- Questions to answer:
1. How many Queensland fruit flies did New Zealand's Ministry of Primary Industries say were found in the last decade, according to the piece on fresh produce irradiation?
2. Echo the part of the piece on fresh produce irradiation between "The Queensland applicant" and "consumers to bear.", inclusive.

- Excerpt:
It seems that Food Standards Australia and New Zealand (FSANZ) has now started to put the industry’s profit before the health of the people. Sources claim that this is being done in order to approve irradiation of all fresh produce. Hence, ministers are being urged to step in between and take control. Also, consumers are now starting to feel extremely betrayed and urging Australian ministers to not approve FSANZ’s decision. Hence, buyers are having to take extra responsibility and care while buying their fresh produce from the markets.
Therefore, consumers are asked to take extra care in checking labels on imported fresh fruit and vegetables and use their purchasing power to buy New Zealand grown produce and reject irradiated food. Food Standards Australia and New Zealand (FSANZ) have recommended to the Ministerial Forum, which meets this week on the 9-10 July to ratify their recommendation to approve the irradiation of all Australian fresh fruit and vegetables exported to New Zealand.
Though FSANZ has denied the statement, there is evidence to show that the irradiation doses intended to be applied to the vegetables and fruit will be nutritionally reduced and proteins changed or broken down. Shelf life would also be extended, but the fruit would not ripen properly as the ripening process is delayed. So fruit and vegetables appearing to be fresh may be partially cooked but unripe, hard and long past their best.
The Queensland applicant stated that the need to irradiate food was for trade reasons to stop fruit fly infestation. This is blatantly untrue as in 2019, The Ministry of Primary Industries (MPI) New Zealand stated that there have been only 5 Queensland fruit flies found and eliminated in the last decade. It is to be recognised that irradiation of food will not be mandatory and other phytosanitary options are available. Of great concern is the New Zealand Food and Grocery council submission that asked for the removal of labelling irradiated food citing that it was costly for industry and consumers to bear.

- Source material:

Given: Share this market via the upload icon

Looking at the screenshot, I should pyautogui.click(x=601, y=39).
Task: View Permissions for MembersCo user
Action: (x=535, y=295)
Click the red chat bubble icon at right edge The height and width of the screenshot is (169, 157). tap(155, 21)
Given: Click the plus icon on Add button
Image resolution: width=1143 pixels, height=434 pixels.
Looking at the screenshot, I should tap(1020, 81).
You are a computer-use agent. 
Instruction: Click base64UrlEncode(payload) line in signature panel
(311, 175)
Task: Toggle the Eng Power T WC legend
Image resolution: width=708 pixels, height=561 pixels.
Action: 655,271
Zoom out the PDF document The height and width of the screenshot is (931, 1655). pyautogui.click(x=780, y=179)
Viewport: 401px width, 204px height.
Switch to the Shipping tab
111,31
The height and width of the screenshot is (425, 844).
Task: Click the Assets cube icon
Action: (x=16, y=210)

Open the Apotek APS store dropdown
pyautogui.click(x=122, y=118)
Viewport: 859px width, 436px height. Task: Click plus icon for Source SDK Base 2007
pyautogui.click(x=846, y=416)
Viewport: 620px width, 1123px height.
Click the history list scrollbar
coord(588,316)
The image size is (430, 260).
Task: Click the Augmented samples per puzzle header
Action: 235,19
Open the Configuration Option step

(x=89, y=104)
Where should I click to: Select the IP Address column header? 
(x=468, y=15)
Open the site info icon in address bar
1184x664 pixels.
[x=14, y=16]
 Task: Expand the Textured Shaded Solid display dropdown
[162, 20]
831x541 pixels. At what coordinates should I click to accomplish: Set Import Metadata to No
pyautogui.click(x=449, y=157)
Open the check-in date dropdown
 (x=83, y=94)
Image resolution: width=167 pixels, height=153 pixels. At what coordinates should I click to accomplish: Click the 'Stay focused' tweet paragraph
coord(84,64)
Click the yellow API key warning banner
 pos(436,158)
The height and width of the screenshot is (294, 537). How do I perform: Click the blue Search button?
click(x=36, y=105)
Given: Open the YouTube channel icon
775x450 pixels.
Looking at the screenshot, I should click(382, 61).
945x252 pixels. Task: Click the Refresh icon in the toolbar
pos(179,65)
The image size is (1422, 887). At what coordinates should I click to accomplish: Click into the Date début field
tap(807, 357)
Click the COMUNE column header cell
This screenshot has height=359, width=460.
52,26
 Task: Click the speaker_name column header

- Solutions:
1. Only 5, all of which were found and eliminated.

2.
The Queensland applicant stated that the need to irradiate food was for trade reasons to stop fruit fly infestation. This is blatantly untrue as in 2019, The Ministry of Primary Industries (MPI) New Zealand stated that there have been only 5 Queensland fruit flies found and eliminated in the last decade. It is to be recognised that irradiation of food will not be mandatory and other phytosanitary options are available. Of great concern is the New Zealand Food and Grocery council submission that asked for the removal of labelling irradiated food citing that it was costly for industry and consumers to bear.